Sünger Pizza ile başlayalım. Sevgili Eren’in şurada http://www.yesek.com/?p=266 övgüyle söz ettiği bi yer, kötü olamaz dedim. Bodrum’a gidince tadılacaklar listeme ekledim. Gidince de güvenmekle ne kadar iyi ettiğimi anladım. Turgutreis’teki değil, Bodrum marinanın oradaki şubelerine gittiğimizi belirtmeliyim. Bir calzone ile küçük boy margarita pizza söyledik. Fakat yan masalarına oturduğumuz, acaba Bardakçı Koyuna nasıl gideriz diye düşünürken, buradan dolmuş var diye bize yardımcı olan ardından koyu sohbete daldığımız  Bodrum’un yerlisi genç çiftimiz bize esas çökertme yiyin dedi. Artık siparişleri vermiştik bile. Tatil boyunca da sadece bir kere Sünger Pizza’ya uğrayabildiğimiz için artık önümüzdeki yaza kısmet. Hafızamı zorladım ama ne kadar verdik hiç hatırlayamıyorum. Gelelim Trio’ya.

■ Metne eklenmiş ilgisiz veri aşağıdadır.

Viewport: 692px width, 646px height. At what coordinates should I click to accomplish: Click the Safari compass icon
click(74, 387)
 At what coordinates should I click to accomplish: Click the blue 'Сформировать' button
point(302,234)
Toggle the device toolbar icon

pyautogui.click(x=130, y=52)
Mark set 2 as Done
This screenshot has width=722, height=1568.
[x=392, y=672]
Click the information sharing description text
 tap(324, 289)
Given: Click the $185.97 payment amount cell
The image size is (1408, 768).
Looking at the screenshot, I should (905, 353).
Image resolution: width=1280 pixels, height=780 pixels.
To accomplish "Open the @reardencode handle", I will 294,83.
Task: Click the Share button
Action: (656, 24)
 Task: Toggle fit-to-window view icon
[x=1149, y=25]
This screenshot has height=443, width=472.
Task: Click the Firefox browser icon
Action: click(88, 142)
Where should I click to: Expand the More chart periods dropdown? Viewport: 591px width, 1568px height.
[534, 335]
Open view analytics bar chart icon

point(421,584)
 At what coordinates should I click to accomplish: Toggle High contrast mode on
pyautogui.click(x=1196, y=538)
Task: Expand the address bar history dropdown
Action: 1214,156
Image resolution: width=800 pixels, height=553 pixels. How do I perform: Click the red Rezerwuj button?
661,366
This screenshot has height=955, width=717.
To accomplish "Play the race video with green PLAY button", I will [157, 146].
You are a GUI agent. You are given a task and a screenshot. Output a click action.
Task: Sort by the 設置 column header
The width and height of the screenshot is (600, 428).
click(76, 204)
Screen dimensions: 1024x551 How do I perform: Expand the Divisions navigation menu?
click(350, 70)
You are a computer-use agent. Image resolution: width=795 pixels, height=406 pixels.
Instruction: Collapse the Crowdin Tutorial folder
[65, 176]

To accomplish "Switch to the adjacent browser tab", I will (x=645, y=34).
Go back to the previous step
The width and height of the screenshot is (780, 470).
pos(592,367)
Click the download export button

İkramları olan ekmekler. Bruschetta mı? Hayır değiller. Normal tost ekmeği, zeytinyağı asiditesi nasıl olunca tadı nasıl olur pek anlamam ama bu biraz boğazı yakan cinstendi. Her neyse pizza yemeye geldik en nihayetinde…

Sondan bir önceki dilimde fotoğrafını çekmeyi akıl ettiğim, gerçek İtalyan, dışı çıtır ortası sulu, tavuklu pizzam. 15 lira diye hatırlıyorum ama yine emin değilim.

Filicori’nin tavuklu, kare pizzası. Bu pizzanın da dışı çıtır ama ortası o kadar da sulu değil.  Bence kalın hamur severleri memnun edecektir. Elbette öyle endüstriyel pizzaların kalın hamurlarından da değil ama İtalyan pizzası hamuru gibi hiç değil. Yine 15 lira.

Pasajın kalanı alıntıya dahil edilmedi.